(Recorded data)
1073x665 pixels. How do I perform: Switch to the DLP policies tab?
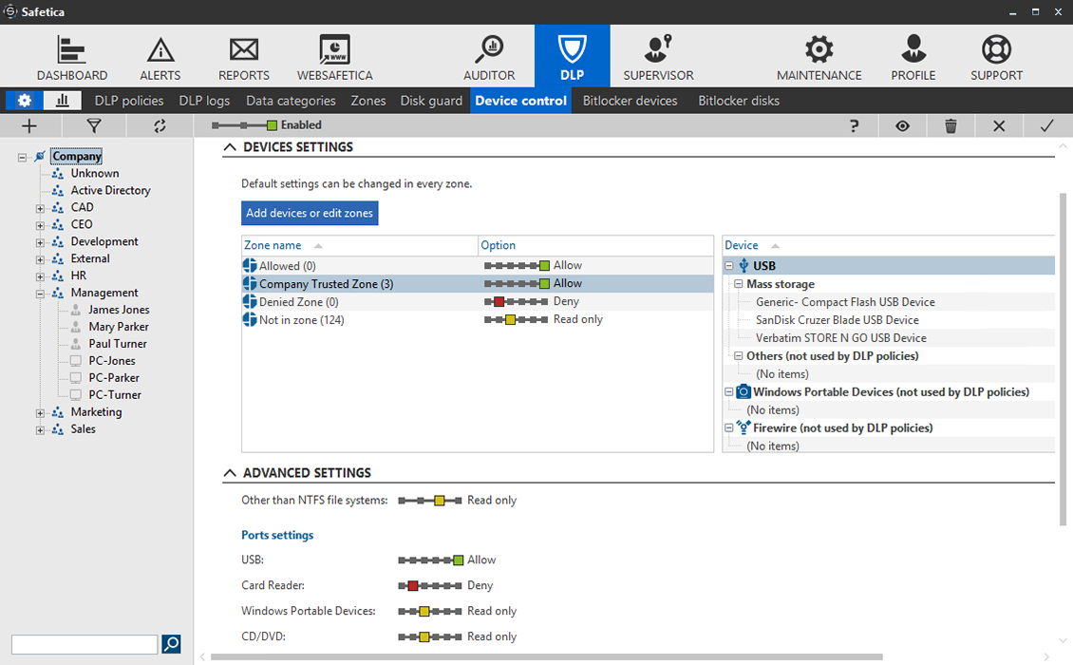tap(129, 101)
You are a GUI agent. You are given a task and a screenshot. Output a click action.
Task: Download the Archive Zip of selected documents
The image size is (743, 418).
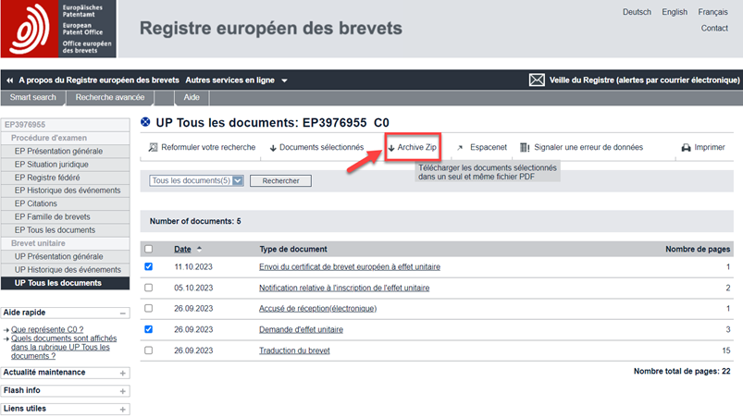click(412, 147)
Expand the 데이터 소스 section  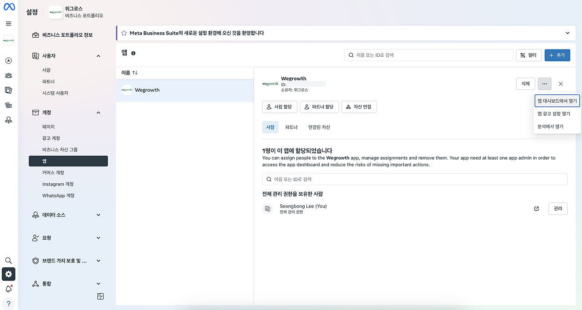point(98,215)
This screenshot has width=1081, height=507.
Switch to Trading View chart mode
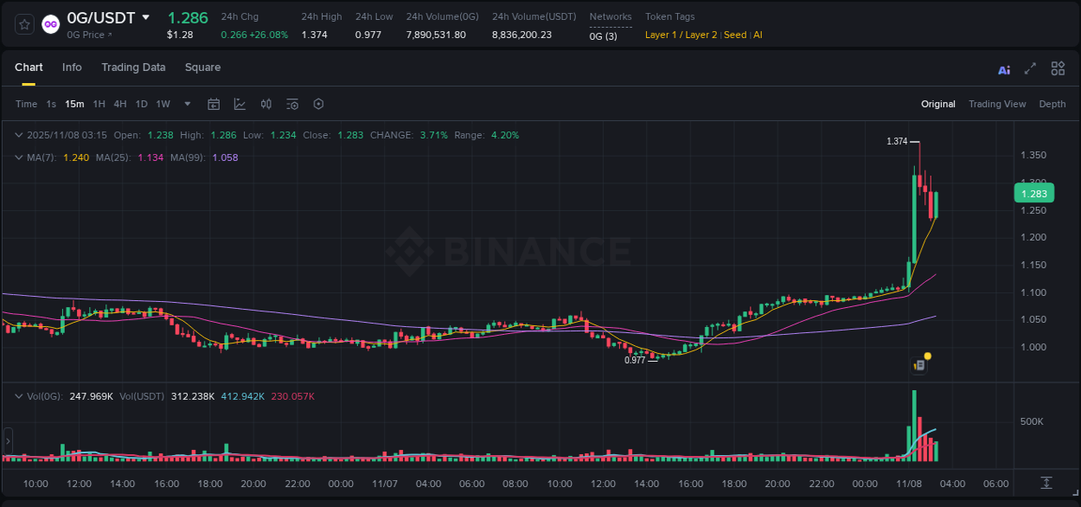click(x=997, y=104)
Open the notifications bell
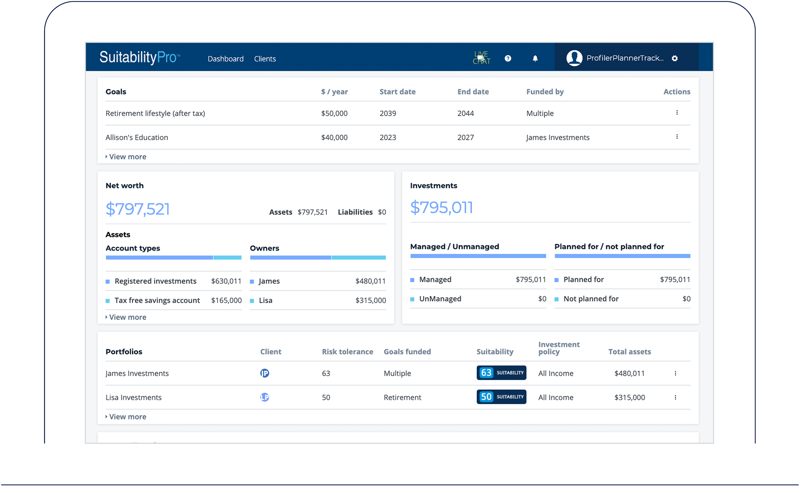 coord(535,58)
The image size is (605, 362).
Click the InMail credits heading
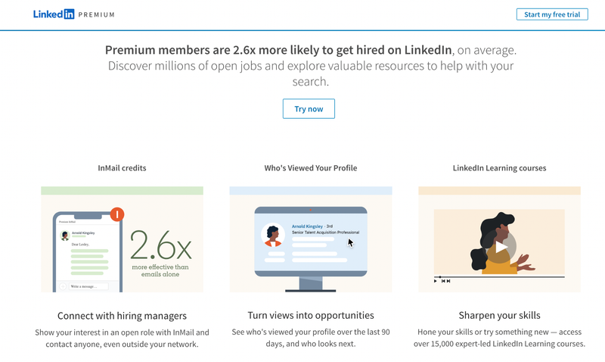122,168
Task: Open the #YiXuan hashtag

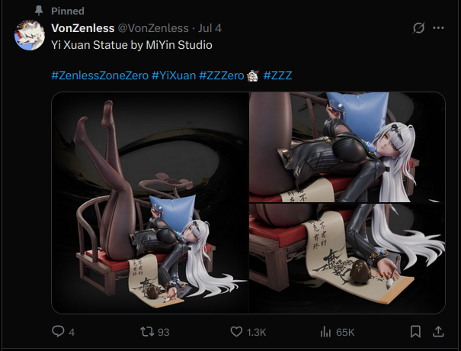Action: 174,76
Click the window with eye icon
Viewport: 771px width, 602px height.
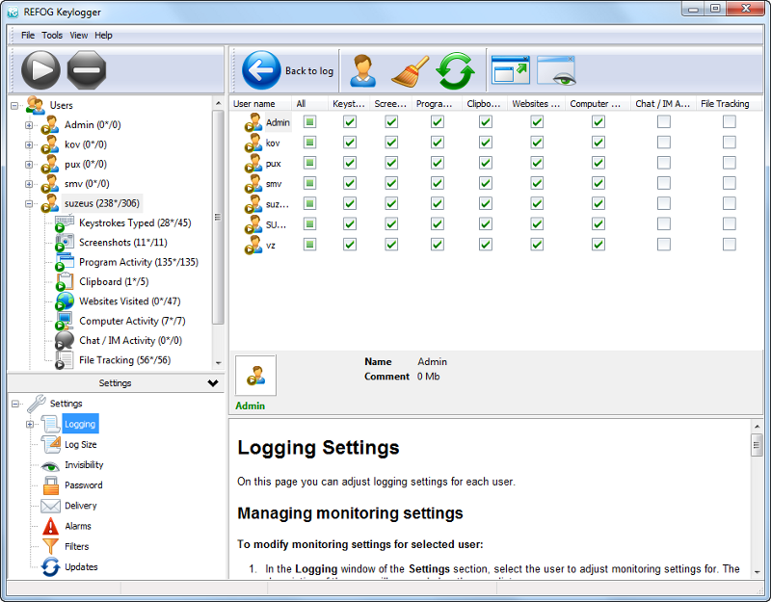tap(556, 71)
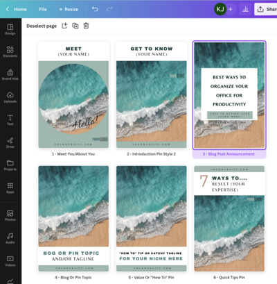Open the Draw tool
The image size is (277, 284).
pyautogui.click(x=10, y=142)
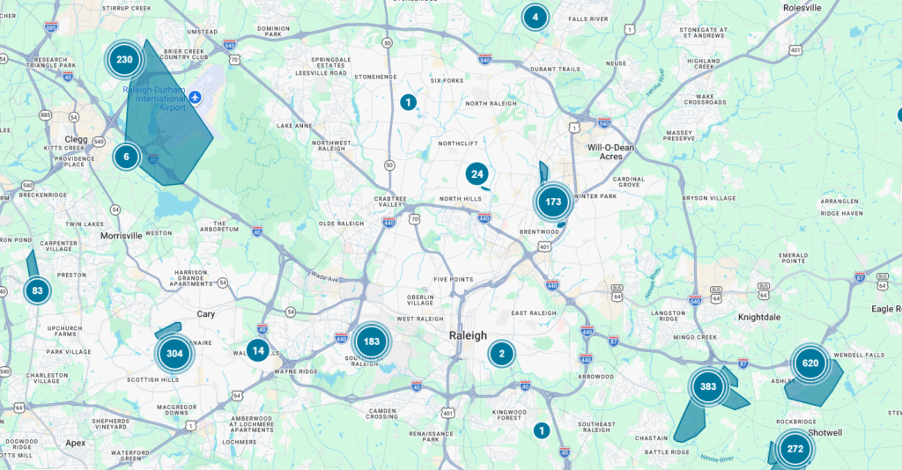Image resolution: width=902 pixels, height=470 pixels.
Task: Click the 1 marker near Kingwood Forest
Action: pyautogui.click(x=542, y=430)
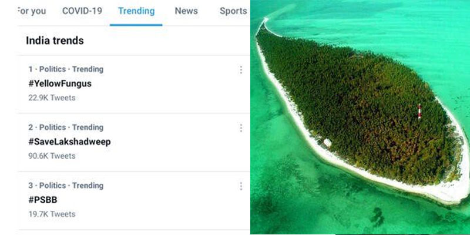Click the aerial island photo

tap(360, 117)
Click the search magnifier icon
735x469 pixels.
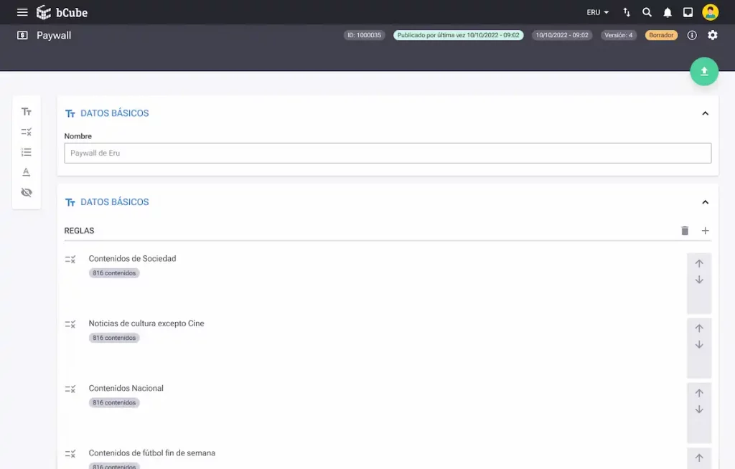click(647, 12)
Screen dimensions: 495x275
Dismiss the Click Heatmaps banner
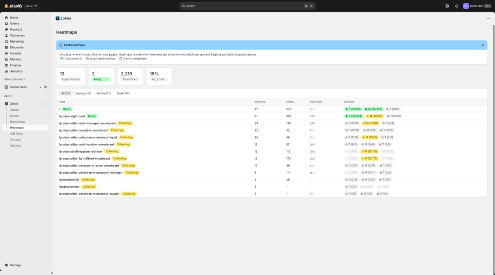tap(482, 45)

▶ **AIM**: Rewrite the items from the line containing "This screenshot has width=1081, height=507." down through the end of the recorded data, replacing "magnifier" with "magnifying glass" and leaving everything else the same. Leave out the pictures.

▶ **SOLUTION TO THE PROBLEM**:
This screenshot has width=1081, height=507.
Switch to Trading View chart mode
click(x=997, y=104)
Open the notifications bell
 coord(535,58)
The image size is (605, 362).
Click the InMail credits heading
122,168
Task: Open the #YiXuan hashtag

Action: 174,76
Click the window with eye icon
Viewport: 771px width, 602px height.
tap(556, 71)
Open the Draw tool
The image size is (277, 284).
pyautogui.click(x=10, y=142)
Image resolution: width=902 pixels, height=470 pixels.
Task: Click the 1 marker near Kingwood Forest
Action: pyautogui.click(x=542, y=430)
Click the aerial island photo

tap(360, 117)
Click the search magnifying glass icon
735x469 pixels.
click(647, 12)
Screen dimensions: 495x275
Dismiss the Click Heatmaps banner
tap(482, 45)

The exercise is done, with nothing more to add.